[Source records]
■ ■ ■
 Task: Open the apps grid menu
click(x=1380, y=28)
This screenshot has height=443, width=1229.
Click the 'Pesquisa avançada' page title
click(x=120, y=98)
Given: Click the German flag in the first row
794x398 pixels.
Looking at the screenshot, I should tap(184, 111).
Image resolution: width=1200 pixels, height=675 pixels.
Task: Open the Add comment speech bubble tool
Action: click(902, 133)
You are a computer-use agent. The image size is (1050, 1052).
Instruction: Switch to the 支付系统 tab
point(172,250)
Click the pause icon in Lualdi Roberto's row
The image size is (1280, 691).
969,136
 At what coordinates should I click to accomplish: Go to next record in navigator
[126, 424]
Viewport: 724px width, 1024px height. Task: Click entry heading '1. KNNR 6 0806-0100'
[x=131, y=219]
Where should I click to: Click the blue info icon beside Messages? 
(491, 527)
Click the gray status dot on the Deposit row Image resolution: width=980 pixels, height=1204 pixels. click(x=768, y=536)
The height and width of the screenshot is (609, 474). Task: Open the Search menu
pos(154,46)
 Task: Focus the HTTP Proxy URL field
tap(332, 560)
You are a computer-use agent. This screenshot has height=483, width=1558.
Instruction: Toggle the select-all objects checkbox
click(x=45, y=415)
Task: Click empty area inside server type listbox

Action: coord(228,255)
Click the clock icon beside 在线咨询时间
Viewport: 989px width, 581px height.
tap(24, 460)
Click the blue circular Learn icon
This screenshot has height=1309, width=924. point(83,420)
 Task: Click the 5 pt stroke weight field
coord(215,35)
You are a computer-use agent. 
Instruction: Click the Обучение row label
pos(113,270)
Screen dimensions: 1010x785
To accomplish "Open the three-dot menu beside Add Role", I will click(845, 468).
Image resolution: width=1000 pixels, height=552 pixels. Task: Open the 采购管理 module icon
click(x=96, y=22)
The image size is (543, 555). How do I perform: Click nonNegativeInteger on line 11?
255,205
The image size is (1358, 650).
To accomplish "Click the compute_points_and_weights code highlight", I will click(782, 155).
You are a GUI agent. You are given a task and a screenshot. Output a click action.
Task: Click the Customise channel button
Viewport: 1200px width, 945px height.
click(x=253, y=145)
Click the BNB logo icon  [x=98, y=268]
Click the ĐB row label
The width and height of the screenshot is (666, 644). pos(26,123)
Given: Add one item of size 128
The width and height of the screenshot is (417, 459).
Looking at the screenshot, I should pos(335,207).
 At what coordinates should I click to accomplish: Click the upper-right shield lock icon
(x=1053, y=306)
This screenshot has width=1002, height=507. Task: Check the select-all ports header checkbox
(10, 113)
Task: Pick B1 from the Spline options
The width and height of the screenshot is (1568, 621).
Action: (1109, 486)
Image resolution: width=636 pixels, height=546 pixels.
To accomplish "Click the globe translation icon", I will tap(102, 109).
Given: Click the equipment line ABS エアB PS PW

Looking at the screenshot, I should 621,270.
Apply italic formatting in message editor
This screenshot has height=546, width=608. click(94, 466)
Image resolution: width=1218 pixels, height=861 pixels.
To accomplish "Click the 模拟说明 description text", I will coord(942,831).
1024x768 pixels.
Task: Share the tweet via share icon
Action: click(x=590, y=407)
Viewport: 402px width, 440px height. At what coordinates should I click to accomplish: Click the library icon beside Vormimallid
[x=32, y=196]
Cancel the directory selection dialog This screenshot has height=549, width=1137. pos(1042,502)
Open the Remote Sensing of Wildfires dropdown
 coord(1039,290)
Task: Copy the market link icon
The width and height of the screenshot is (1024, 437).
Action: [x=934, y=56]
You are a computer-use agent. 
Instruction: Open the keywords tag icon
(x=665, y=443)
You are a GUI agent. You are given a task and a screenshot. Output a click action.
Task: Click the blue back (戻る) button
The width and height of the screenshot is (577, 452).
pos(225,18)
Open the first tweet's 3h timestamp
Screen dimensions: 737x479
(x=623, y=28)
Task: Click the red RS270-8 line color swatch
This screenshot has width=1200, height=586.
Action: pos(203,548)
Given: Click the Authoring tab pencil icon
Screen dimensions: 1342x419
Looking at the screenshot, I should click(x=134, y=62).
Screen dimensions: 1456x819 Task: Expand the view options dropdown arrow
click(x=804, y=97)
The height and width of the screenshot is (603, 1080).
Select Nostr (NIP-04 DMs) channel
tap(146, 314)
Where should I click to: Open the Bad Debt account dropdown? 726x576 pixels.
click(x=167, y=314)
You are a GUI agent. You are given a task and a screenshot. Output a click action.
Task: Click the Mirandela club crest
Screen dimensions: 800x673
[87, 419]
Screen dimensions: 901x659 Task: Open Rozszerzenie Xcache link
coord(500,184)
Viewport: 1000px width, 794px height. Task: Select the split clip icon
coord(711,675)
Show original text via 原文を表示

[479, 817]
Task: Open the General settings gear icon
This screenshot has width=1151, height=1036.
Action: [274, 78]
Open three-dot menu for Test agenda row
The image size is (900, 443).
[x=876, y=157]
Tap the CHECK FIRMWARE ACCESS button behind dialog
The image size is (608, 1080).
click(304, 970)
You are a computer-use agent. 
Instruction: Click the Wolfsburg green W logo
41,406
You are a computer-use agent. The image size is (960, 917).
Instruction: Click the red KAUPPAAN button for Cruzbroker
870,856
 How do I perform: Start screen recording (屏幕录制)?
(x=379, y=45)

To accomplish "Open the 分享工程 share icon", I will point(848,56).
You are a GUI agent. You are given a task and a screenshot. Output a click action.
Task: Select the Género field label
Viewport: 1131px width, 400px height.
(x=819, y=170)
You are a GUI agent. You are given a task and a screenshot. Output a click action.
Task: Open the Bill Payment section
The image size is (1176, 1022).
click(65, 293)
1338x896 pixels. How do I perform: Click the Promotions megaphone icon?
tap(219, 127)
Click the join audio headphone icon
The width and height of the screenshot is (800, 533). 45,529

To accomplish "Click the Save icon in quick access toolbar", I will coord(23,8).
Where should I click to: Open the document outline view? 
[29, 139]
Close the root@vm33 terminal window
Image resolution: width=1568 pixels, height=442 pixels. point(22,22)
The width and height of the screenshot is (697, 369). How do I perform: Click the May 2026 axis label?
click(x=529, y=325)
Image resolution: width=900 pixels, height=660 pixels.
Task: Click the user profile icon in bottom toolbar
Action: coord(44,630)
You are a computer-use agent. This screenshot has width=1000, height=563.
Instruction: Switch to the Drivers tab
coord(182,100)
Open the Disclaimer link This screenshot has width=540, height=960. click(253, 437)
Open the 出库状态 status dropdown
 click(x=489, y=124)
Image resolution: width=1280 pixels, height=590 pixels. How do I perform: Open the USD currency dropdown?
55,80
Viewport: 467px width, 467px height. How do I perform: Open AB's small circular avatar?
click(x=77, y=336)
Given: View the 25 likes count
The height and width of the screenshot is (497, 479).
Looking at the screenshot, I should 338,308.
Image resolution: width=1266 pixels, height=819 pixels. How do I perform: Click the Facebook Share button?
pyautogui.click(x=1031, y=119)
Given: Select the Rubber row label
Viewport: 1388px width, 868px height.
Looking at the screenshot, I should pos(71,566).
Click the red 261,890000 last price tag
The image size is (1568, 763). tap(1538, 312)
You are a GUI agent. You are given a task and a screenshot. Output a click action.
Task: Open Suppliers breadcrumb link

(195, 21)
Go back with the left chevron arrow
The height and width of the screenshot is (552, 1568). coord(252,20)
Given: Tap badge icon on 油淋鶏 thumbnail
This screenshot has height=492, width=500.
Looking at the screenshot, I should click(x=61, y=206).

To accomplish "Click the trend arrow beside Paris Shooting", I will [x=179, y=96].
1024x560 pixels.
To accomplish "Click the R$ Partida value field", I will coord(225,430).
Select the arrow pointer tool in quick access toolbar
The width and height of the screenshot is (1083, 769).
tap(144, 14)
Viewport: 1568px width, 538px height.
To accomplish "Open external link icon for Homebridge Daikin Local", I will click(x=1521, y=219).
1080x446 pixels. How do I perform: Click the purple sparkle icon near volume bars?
■ ■ ■
● **Assignment**: Which lines in the records above include the word "computer"? Copy them out.

● **Solved problem**:
You are a computer-use agent. The image size is (1050, 1052).
You are a computer-use agent. This screenshot has height=483, width=1558.
You are a computer-use agent. 
You are a computer-use agent. 
You are a computer-use agent. 
You are a computer-use agent. The image size is (960, 917).
You are a computer-use agent. This screenshot has width=1000, height=563.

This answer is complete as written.